* _Task directions_:
Begin at the top of the entries below and write out every line through the one containing "[tumblr] (111, 426)", excluding pictures.

Material supplied Start Marker

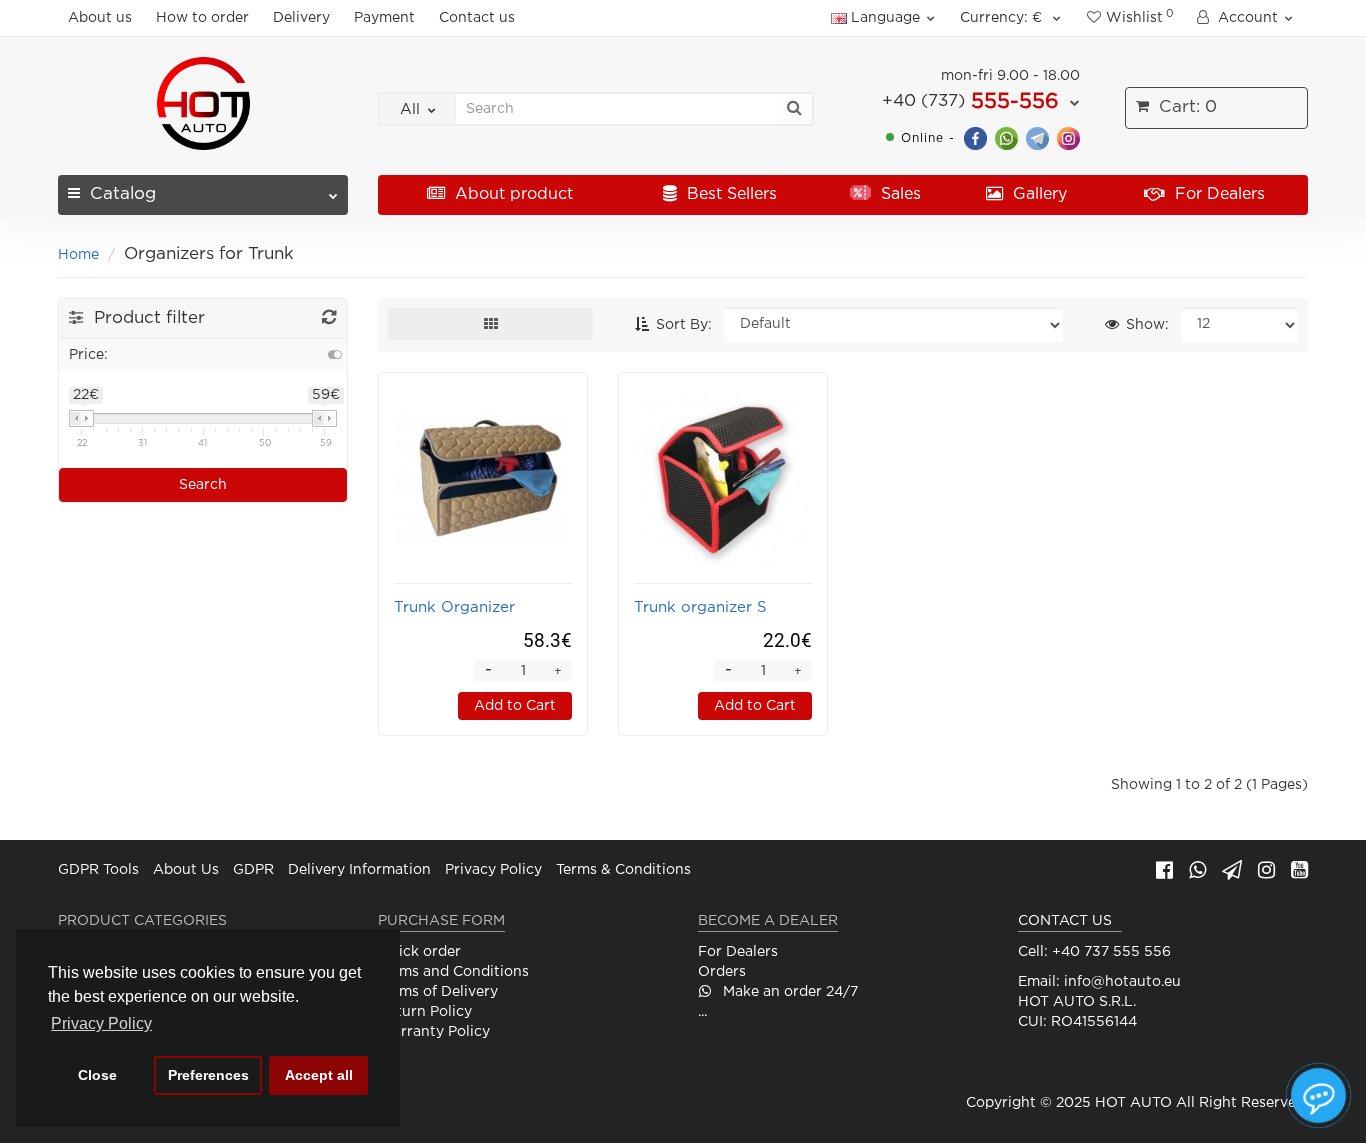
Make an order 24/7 (788, 992)
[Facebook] (975, 137)
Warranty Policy (434, 1032)
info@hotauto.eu (1122, 982)
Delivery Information (359, 870)
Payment (384, 18)
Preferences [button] (208, 1075)
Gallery (1037, 194)
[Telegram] (1037, 137)
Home (78, 255)
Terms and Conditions (453, 972)
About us (100, 18)
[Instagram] (1068, 137)
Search (203, 485)
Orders (722, 972)
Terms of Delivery (438, 992)
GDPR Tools (98, 870)
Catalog (123, 194)
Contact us (477, 18)
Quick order (419, 952)
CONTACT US (1065, 921)
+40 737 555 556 (1111, 952)
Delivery (301, 18)
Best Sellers (729, 194)
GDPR (253, 870)
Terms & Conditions (623, 870)
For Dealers (1217, 194)
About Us (186, 870)
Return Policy (425, 1012)
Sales (898, 194)
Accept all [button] (319, 1075)
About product (511, 194)
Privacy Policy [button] (101, 1023)
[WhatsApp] (1006, 137)
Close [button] (97, 1075)
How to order (202, 18)
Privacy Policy (493, 870)
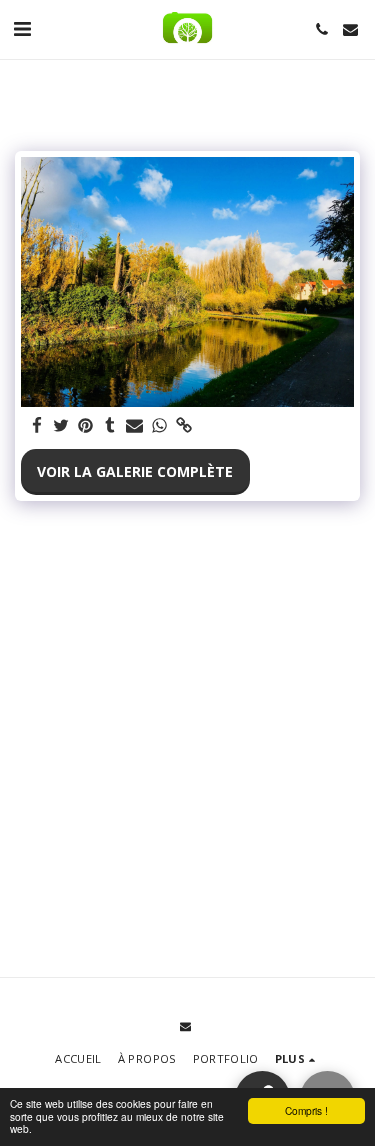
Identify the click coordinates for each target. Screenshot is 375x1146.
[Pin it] (86, 426)
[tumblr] (111, 426)
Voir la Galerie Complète (135, 471)
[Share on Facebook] (37, 426)
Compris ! (306, 1110)
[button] (22, 28)
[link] (184, 426)
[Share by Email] (135, 426)
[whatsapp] (160, 426)
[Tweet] (62, 426)
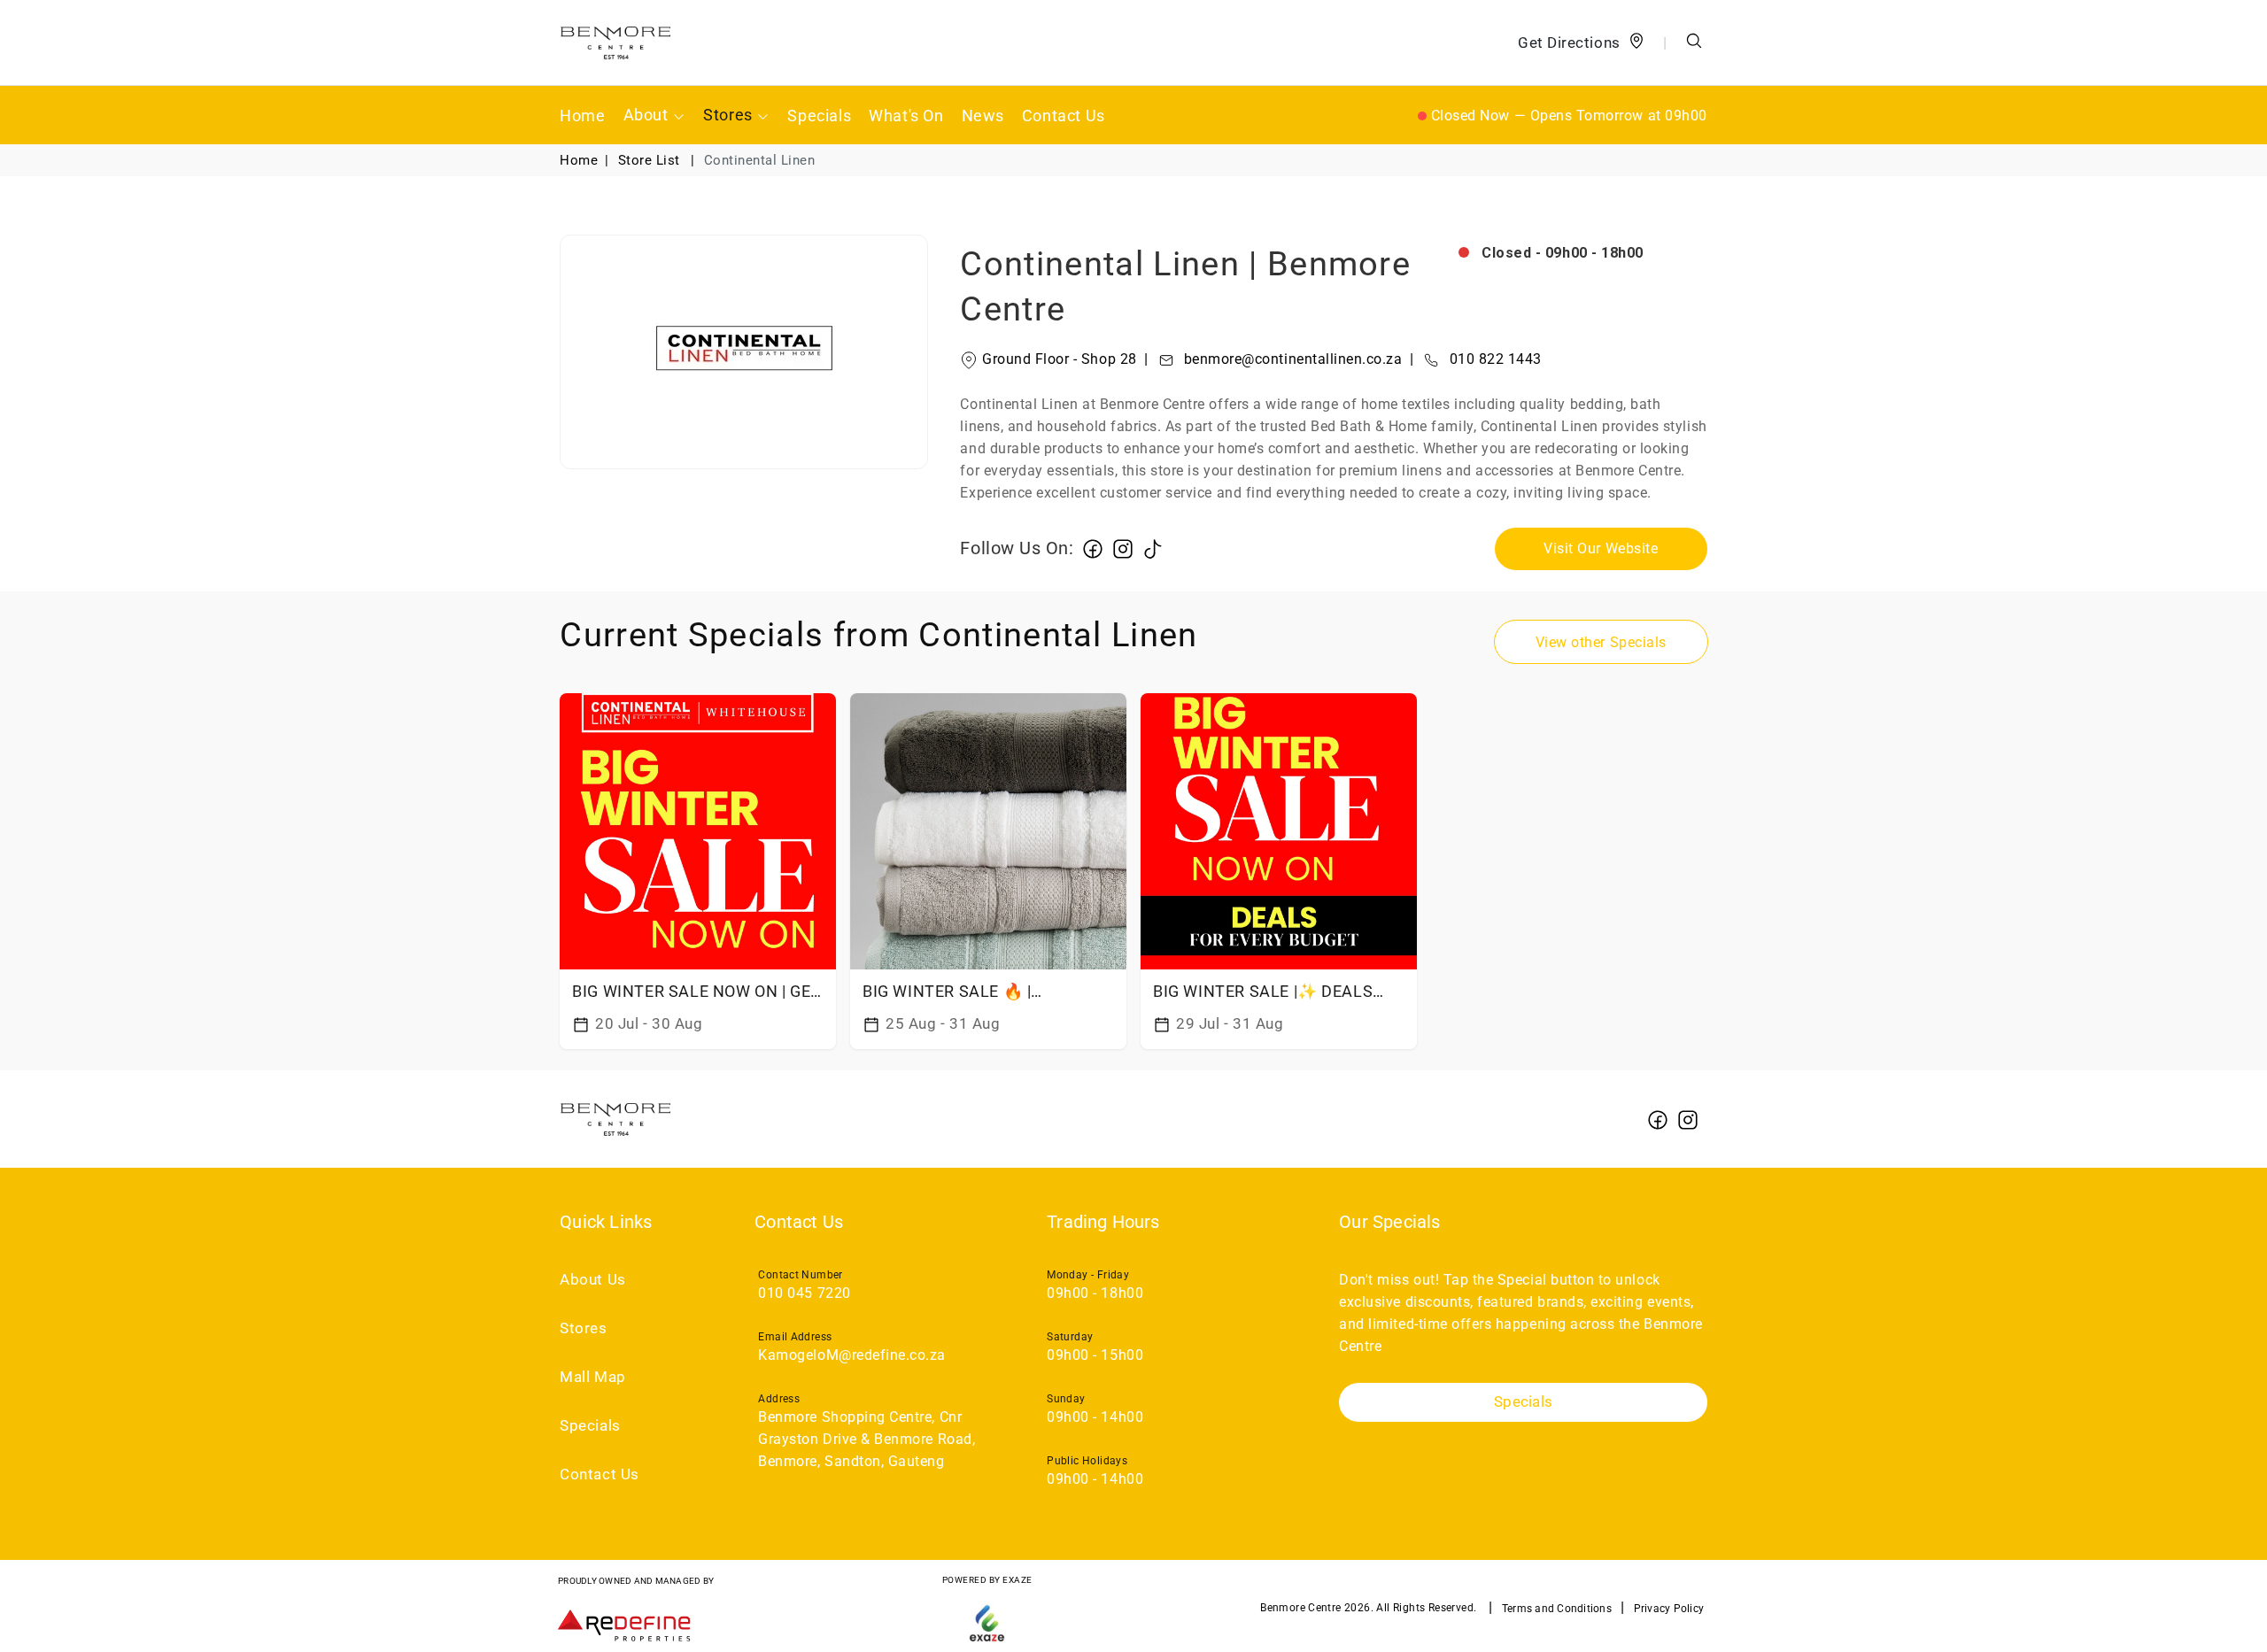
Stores (583, 1328)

Material supplied End Marker

* _Answer to this task_:
Make an order 24/7 (788, 992)
[Facebook] (975, 137)
Warranty Policy (434, 1032)
info@hotauto.eu (1122, 982)
Delivery Information (359, 870)
Payment (384, 18)
Preferences [button] (208, 1075)
Gallery (1037, 194)
[Telegram] (1037, 137)
Home (78, 255)
Terms and Conditions (453, 972)
About us (100, 18)
[Instagram] (1068, 137)
Search (203, 485)
Orders (722, 972)
Terms of Delivery (438, 992)
GDPR Tools (98, 870)
Catalog (123, 194)
Contact us (477, 18)
Quick order (419, 952)
CONTACT US (1065, 921)
+40 737 555 556 (1111, 952)
Delivery (301, 18)
Best Sellers (729, 194)
GDPR (253, 870)
Terms & Conditions (623, 870)
For Dealers (1217, 194)
About Us (186, 870)
Return Policy (425, 1012)
Sales (898, 194)
Accept all [button] (319, 1075)
About product (511, 194)
Privacy Policy [button] (101, 1023)
[WhatsApp] (1006, 137)
Close [button] (97, 1075)
How to order (202, 18)
Privacy Policy (493, 870)
Identify the click coordinates for each target. Screenshot is 375x1146.
[Pin it] (86, 426)
[tumblr] (111, 426)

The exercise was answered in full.